_SET EXERCISE_. Please collect every line of the material containing the word "height", matching case.

>> Start

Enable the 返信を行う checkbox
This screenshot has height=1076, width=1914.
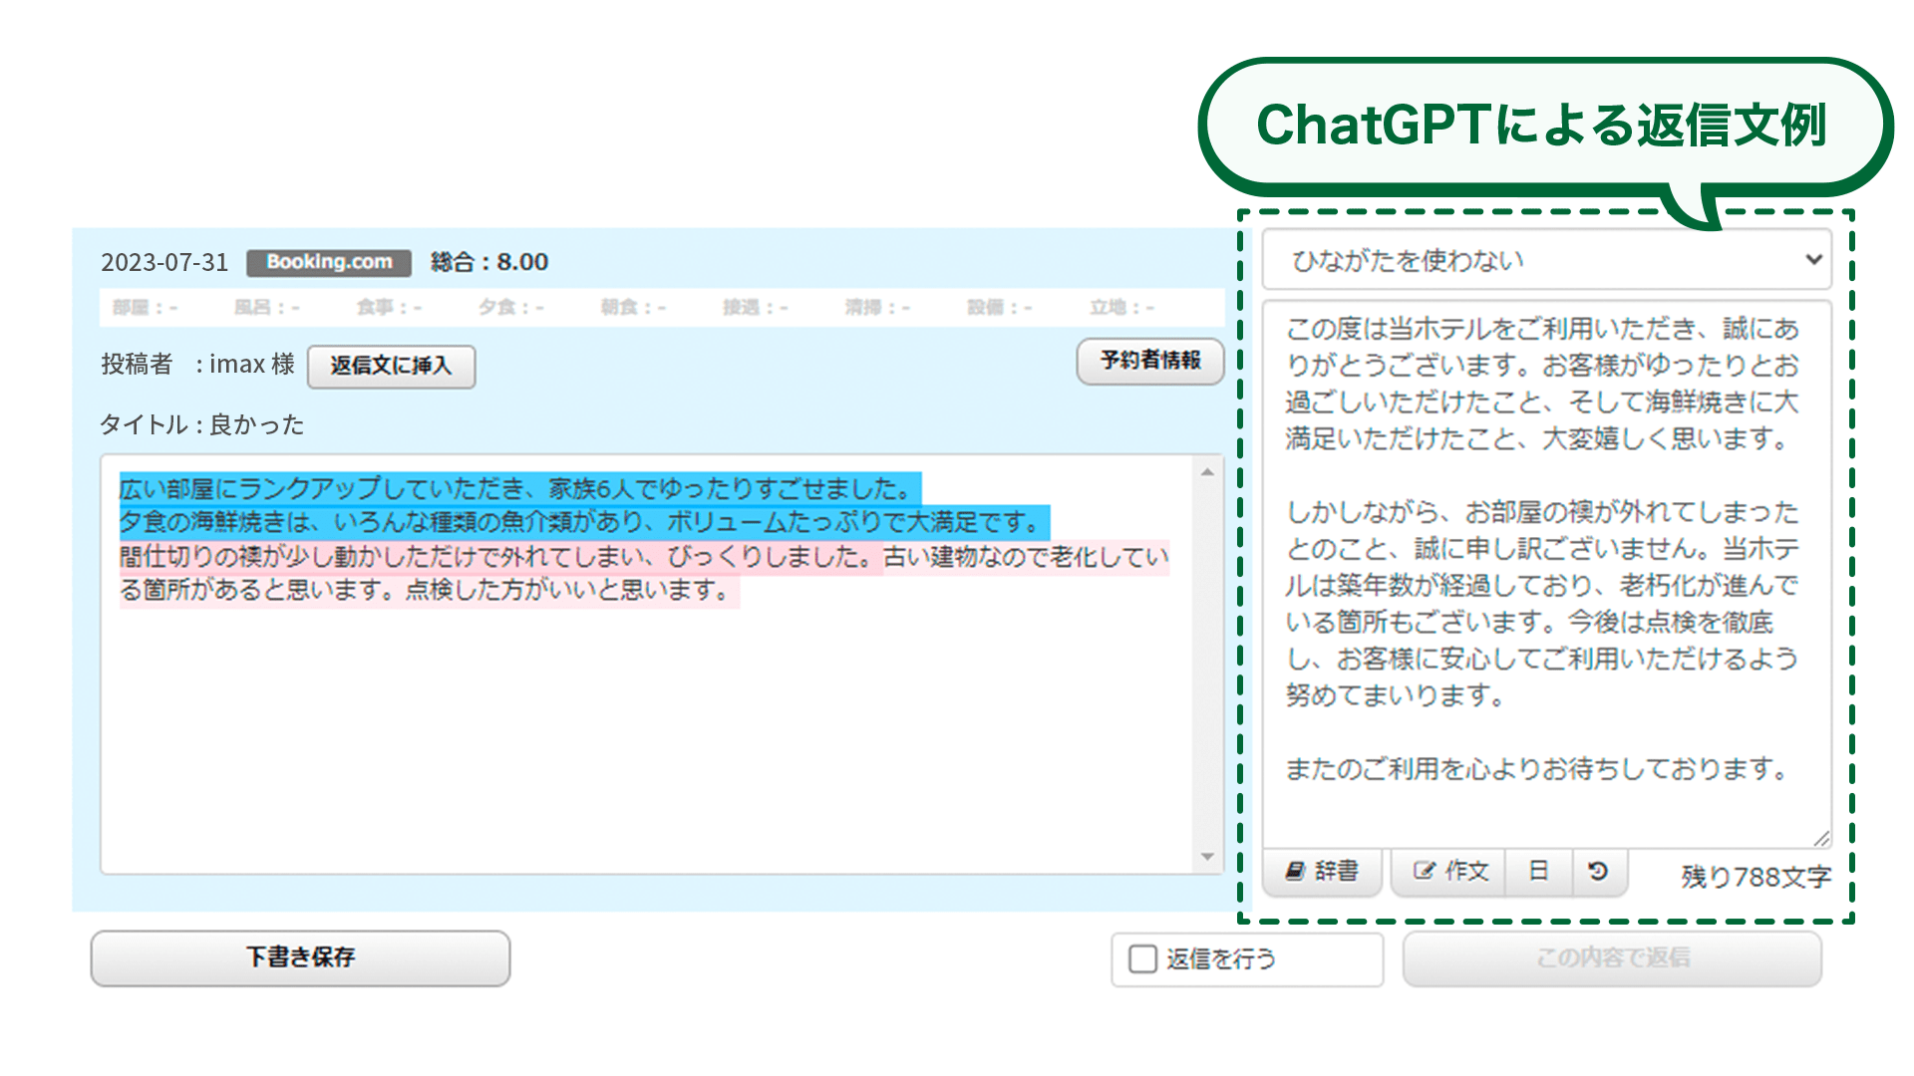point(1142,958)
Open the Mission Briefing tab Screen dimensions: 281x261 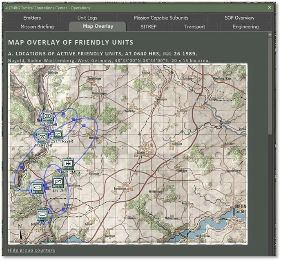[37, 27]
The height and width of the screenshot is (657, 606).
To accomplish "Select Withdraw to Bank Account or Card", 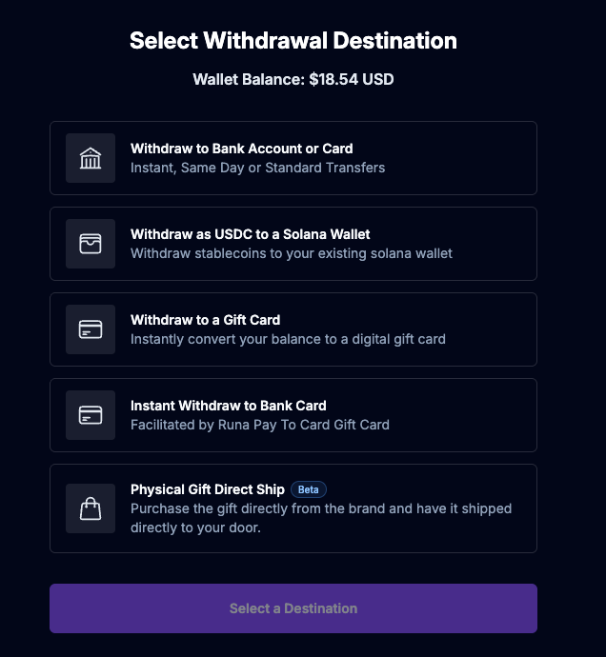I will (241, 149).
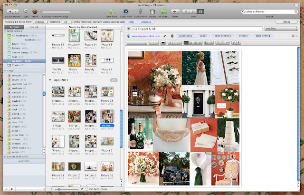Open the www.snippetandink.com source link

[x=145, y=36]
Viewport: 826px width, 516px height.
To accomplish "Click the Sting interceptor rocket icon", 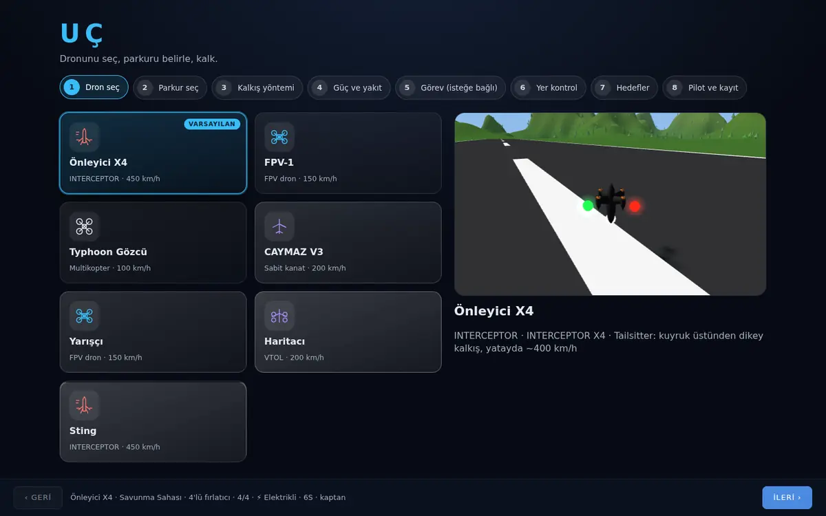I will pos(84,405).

>> End

_RESPONSE_.
This screenshot has height=1076, width=1914.
The height and width of the screenshot is (657, 606).
Viewport: 826px width, 516px height.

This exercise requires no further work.